TASK STATEMENT: Please list every line in the rows below that contains the string "value", matching case exactly.

TASK INPUT:
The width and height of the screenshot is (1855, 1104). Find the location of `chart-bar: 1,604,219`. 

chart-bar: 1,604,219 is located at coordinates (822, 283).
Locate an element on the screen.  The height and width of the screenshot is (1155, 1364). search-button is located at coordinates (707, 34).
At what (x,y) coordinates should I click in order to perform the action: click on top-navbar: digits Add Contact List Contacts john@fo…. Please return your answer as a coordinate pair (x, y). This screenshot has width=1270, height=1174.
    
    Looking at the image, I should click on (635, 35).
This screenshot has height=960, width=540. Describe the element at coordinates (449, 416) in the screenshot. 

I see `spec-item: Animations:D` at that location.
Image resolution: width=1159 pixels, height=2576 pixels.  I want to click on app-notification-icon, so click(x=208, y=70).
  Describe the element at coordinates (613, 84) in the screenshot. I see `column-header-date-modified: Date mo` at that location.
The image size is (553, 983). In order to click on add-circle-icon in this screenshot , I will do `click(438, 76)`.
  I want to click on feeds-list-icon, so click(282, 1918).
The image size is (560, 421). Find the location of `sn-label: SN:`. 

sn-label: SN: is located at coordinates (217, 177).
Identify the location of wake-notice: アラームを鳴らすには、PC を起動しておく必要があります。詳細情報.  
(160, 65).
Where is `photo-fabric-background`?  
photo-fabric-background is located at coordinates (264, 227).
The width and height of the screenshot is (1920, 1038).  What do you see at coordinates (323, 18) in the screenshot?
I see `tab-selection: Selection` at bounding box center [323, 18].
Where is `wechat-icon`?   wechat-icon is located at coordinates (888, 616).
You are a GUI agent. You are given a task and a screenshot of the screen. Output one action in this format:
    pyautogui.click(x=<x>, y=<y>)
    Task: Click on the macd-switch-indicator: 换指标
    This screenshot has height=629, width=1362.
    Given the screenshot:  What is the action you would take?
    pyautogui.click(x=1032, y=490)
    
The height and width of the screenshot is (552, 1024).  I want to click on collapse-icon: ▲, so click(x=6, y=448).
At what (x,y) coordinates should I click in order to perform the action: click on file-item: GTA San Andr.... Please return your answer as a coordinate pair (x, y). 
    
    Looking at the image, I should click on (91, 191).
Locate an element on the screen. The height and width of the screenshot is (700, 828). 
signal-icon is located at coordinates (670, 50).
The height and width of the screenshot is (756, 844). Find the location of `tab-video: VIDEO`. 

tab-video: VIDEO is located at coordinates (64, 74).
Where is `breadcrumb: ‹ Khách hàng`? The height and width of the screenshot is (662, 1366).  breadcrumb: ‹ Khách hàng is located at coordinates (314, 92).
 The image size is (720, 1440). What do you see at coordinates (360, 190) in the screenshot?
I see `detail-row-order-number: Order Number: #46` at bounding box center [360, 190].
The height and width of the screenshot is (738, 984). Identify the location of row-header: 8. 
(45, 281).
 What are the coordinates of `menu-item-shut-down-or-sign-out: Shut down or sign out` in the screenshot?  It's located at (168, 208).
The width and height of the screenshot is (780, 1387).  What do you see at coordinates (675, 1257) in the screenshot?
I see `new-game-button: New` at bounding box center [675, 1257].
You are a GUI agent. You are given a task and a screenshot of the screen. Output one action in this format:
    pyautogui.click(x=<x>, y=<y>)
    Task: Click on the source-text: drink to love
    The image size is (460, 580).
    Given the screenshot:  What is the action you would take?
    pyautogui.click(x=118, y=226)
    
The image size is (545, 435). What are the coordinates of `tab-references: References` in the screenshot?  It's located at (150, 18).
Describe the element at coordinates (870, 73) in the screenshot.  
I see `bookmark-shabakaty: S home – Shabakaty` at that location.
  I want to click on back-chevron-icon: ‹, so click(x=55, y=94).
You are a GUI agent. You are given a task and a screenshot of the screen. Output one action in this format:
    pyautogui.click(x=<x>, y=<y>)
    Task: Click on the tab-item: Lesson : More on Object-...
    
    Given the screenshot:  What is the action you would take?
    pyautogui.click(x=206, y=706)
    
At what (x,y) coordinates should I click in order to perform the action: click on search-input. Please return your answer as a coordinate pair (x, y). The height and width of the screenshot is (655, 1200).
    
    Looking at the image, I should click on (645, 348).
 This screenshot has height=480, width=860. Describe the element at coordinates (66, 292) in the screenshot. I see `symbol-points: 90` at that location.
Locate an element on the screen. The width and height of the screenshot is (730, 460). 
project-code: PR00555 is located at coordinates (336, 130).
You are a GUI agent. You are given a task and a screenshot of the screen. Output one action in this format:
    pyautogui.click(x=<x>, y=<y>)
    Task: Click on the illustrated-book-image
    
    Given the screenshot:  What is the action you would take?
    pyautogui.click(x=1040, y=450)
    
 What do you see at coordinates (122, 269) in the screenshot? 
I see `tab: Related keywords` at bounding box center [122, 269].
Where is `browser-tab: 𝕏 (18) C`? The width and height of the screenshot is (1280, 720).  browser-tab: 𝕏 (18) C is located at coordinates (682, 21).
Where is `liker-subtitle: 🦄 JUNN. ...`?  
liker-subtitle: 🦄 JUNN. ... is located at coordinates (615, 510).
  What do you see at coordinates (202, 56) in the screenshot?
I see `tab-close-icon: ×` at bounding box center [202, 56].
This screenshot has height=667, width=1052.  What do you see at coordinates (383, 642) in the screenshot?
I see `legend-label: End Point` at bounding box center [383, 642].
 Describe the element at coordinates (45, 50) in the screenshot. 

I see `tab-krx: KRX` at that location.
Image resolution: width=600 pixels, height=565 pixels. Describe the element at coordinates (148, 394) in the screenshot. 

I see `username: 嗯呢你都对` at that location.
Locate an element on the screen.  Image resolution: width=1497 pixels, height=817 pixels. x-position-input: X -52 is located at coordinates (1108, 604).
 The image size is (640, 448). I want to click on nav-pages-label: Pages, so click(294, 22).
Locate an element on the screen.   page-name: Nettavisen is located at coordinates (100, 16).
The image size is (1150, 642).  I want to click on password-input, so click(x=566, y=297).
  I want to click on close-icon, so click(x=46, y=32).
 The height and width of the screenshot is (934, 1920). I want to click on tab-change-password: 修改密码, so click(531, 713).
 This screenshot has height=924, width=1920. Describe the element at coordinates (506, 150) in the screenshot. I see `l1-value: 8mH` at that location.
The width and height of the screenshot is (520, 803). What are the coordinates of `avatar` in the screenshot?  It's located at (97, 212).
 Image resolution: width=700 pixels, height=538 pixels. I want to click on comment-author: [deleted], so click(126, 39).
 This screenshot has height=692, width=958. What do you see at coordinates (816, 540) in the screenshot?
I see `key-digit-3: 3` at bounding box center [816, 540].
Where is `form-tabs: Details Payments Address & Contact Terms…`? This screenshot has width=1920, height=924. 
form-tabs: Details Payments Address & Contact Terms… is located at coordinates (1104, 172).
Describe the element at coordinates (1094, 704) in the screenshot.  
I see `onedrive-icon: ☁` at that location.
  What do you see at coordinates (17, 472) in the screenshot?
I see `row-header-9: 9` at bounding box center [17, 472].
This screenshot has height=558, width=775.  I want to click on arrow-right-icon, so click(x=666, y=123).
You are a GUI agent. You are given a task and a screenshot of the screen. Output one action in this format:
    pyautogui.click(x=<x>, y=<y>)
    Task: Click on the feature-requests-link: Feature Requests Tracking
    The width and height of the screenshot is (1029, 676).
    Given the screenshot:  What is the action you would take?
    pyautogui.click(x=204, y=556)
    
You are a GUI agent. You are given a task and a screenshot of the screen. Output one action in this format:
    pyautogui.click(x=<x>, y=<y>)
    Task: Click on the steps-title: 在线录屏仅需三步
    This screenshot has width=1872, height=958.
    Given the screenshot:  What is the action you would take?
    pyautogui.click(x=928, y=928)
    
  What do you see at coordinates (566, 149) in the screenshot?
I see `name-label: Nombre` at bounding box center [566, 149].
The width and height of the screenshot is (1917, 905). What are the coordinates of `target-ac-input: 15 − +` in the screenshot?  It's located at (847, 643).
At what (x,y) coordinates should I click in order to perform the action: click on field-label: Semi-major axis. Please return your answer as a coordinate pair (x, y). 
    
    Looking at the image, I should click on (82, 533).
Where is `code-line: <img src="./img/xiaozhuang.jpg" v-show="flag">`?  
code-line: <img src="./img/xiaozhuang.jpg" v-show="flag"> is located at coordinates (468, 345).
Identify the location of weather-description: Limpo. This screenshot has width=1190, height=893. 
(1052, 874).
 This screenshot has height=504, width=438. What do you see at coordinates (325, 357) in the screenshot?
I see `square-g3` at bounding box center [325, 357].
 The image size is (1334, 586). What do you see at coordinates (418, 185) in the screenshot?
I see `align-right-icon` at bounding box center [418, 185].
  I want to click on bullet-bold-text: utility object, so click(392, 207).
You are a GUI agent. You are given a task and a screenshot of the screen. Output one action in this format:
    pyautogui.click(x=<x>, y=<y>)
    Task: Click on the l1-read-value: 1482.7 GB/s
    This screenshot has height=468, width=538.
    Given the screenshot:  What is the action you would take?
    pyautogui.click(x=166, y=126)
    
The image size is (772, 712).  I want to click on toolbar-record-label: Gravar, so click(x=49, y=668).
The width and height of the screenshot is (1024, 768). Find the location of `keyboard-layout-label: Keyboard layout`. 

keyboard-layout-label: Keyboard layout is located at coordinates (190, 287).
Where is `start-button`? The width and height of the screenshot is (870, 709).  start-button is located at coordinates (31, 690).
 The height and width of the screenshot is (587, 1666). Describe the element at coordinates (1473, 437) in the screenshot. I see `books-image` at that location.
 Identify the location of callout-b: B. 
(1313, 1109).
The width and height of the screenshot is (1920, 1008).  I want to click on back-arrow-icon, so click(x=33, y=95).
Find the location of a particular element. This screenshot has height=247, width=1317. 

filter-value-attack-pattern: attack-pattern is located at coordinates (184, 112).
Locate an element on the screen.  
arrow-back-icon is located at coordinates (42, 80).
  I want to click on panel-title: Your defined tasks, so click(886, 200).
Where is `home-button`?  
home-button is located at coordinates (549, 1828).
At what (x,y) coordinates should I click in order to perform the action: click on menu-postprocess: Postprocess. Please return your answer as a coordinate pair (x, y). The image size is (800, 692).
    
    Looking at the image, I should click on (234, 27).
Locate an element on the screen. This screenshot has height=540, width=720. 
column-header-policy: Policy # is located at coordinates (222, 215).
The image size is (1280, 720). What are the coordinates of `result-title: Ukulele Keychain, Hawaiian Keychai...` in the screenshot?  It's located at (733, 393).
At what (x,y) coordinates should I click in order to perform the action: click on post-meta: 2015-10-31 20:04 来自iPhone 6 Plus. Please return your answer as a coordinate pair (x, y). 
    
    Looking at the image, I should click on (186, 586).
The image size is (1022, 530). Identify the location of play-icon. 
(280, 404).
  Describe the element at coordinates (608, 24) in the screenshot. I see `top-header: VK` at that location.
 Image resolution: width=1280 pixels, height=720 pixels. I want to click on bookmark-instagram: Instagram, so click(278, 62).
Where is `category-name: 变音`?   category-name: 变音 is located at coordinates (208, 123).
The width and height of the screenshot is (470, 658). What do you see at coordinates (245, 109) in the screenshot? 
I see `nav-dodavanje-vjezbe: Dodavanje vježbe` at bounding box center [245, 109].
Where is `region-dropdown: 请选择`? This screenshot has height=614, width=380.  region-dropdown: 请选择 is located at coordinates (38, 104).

RESPONSE TO THE TASK:
 This screenshot has height=924, width=1920. Describe the element at coordinates (506, 150) in the screenshot. I see `l1-value: 8mH` at that location.
    Task: Click on the l1-read-value: 1482.7 GB/s
filter-value-attack-pattern: attack-pattern is located at coordinates (184, 112).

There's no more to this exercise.